The Coronavirus has understandably monopolized the news while people sit in their homes waiting for local governments to tell them when they can return to work. The frustration is palpable, but how much more frustrated will Americans be to discover all of the self-isolation, social-distancing, lost jobs, and reduced income were based on skewed numbers? Liberty Nation has already reported on hospitals getting paid more to list patients as having COVID-19. LN’s Leesa K. Donner has explained why lockdowns don’t work. Now we also have the White House Coronavirus task force response coordinator, Deborah Birx, saying she doesn’t trust the CDC’s reporting and thinks the death numbers may be inflated by up to 25%. The doctor went further, stating:
“There is nothing from the CDC that I can trust.”
She added that “mortality is slowly declining each day,” stressing the importance of focusing on protecting vulnerable Americans such as the elderly or those with pre-existing health conditions.

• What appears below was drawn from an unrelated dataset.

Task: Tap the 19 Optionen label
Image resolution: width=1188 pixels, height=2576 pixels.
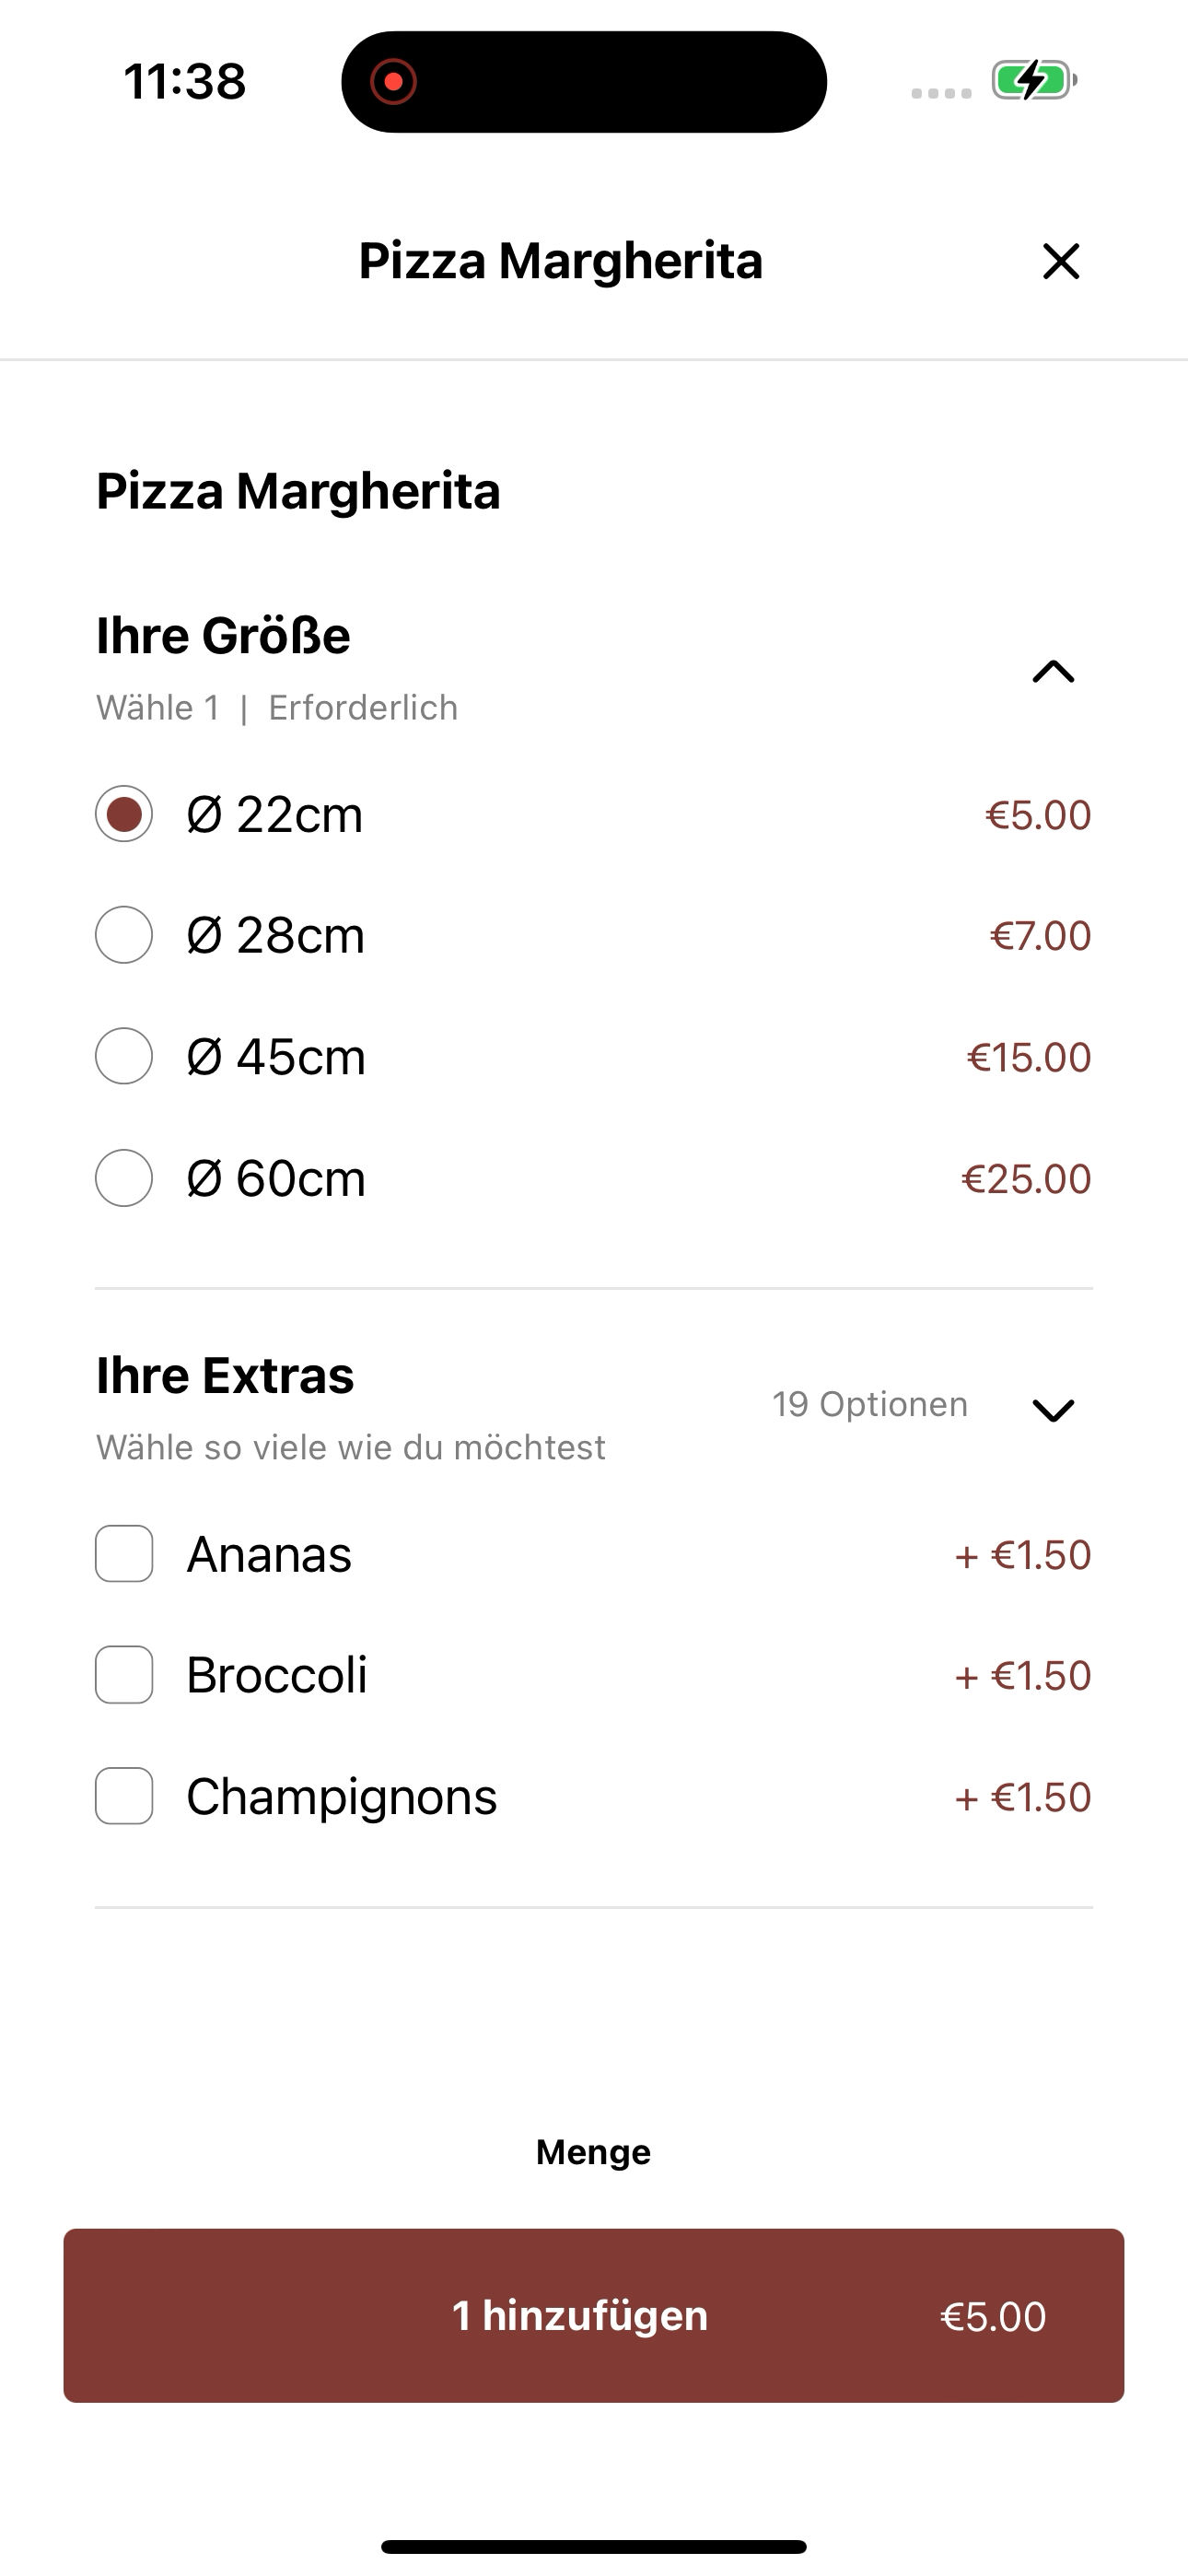Action: pos(869,1404)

The Centers for Disease Control and Prevention uses the information on death certificates to calculate its data. The Illinois Department of Public Health Director Dr. Ngozi Ezike blatantly explained during a late April health briefing how COVID deaths are being counted:
“If you were in hospice and had already been given a few weeks to live, and then you also were found to have COVID, that would be counted as a COVID death. It means technically even if you died of a clear alternate cause, but you had COVID at the same time, it’s still listed as a COVID death. So, everyone who’s listed as a COVID death doesn’t mean that that was the cause of the death, but they had COVID at the time of death.”
Is the picture starting to become clear yet? How about when New York City added 3,700 people – overnight – to its Coronavirus death toll who were only “presumed” to have died as a result? These extra numbers increased the U.S. death toll by 17% and included people with symptoms of the virus who weren’t actually diagnosed with it.

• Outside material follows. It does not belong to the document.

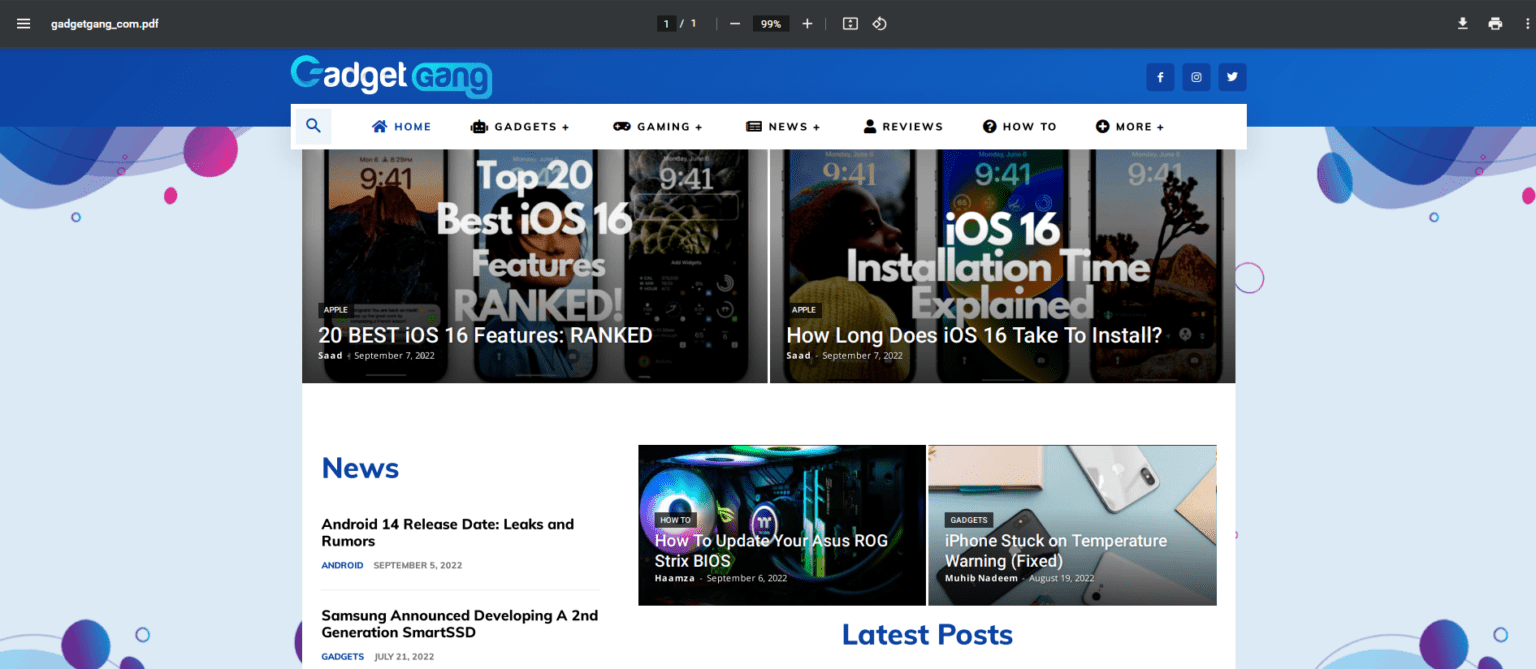The image size is (1536, 669).
Task: Click the page number input field
Action: (x=666, y=24)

It doesn’t help when we can’t get an accurate accounting of infections and deaths either. The numbers depend on the sources and can vary sometimes in a huge way. For example, the CDC website claims 82,246 COVID deaths in the U.S. at the time of this writing. However, elsewhere on its website, that number is 54,861 – and then it lists other causes of death that may or may not have been caused by the virus.
Inaccurate information just makes the situation worse, especially when it comes from professionals or well-recognized individuals. Don’t forget that Dr. Anthony Fauci told the American people on Jan. 21 that Coronavirus was not something to take too seriously. LN’s China-WHO timeline further reveals that just two days later, on Jan. 23, WHO Director-General Tedros Adhanom Ghebreyesus cast the deciding vote against declaring the outbreak a public health emergency on an international level.
During the congressional hearing on the pandemic, White House Press Secretary Kayleigh McEnany pointed out Senator Elizabeth Warren (D-MA) for inflating the numbers of infected and death tolls. “Elizabeth Warren erroneously said there were 25,000 new cases today, in fact, there were less than 20,000,” McEnany said. “Sen. Warren said there were 2,000 deaths, in fact, there have been less than a thousand – I spoke with Dr. Birx about that.”
An Axios-Ipsos poll from May 5 titled “Coronavirus Index, Week 9: Second-guessing the death toll” revealed that two-thirds of Americans doubt the official numbers. To further break it down and show the divide, 40% of Republicans think the number of deaths from the virus are overcounted, while only 7% of Democrats believe the same – 63% of Dems think numbers are being undercounted.
With all of the contradicting information being bandied about, what are we supposed to believe?